Two specific themes emerged that may be a harbinger for what hospitals face in the next few years. The first theme was beautifully stated by an executive at a major hospital system in NY: “What is profitable today is not necessarily going to be profitable several years from now based on changes in regulation and reimbursement. Profit centers can become cost centers quickly.”  By some estimates, hospitals are poised to have their annual revenues contract by 5-20% over the next 5-8 years as fee-for-service (FFS) is displaced by pay-for-performance (PFP) reimbursement models. The challenge that hospitals face is that they are inherently risk averse organizations. “People are holding onto the past because it’s simply what they know,” according to one pharma executive.  With narrow profit margins of 2-4%, it makes sense that hospital CFOs are reluctant to take much investment risk. Unfortunately, slow and steady will not win the race as an investment thesis in this healthcare reimbursement environment.

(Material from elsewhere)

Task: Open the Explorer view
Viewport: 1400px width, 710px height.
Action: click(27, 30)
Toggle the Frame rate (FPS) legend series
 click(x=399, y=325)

The second theme that was reinforced several times is the importance of listening to customers. Another pharma executive stressed that “Organic movement with data will drive change in the system, and the little guys/consumer knows the answer.”  Furthermore, we heard a cautionary tale to about making market assumptions. According to one of the thought leaders at the AARP, it is important to “Know your market, but don’t make assumptions about it – be open to finding out new things about it.”  Both comments reinforce the underpinnings of lean startup methodology which is to build something that a customer is willing to pay for. Adopting the startup mentality within hospital walls is an effective way to ensure responsiveness to customer needs. This is particularly important when up to 30% of Medicare value-based bonus payments will be contingent upon patient satisfaction scores.
Although the audience of these presentations were 13 startups, the takeaway lessons apply to innovation within hospital walls as well. The old way of reimbursement is going away. Hospitals need to find new ways to create value, both in the form of revenue and improved health. By taking down barriers to innovation and updating IP policies, ensuring flexible and fair conflict of interest standards, and keeping an open mind towards entrepreneurism, hospitals have an opportunity to experience substantial financial and social returns with very little up front cash investment. Although one speaker gave very pointed advice to "avoid using the word 'disrupt'" because it makes hospital executives nervous, I think forward thinking hospital c-suites will suck up the anxiety and start incorporating more of a startup culture into their innovation portfolios in the interest of staying afloat. And if it makes that (understandably) disruption-phobic hospital executive feel better, I can change the name of this blog to www.gentlyteachanolddognewtrickshealthcare.org.
1) Startup Health CEO Summit. April 2013.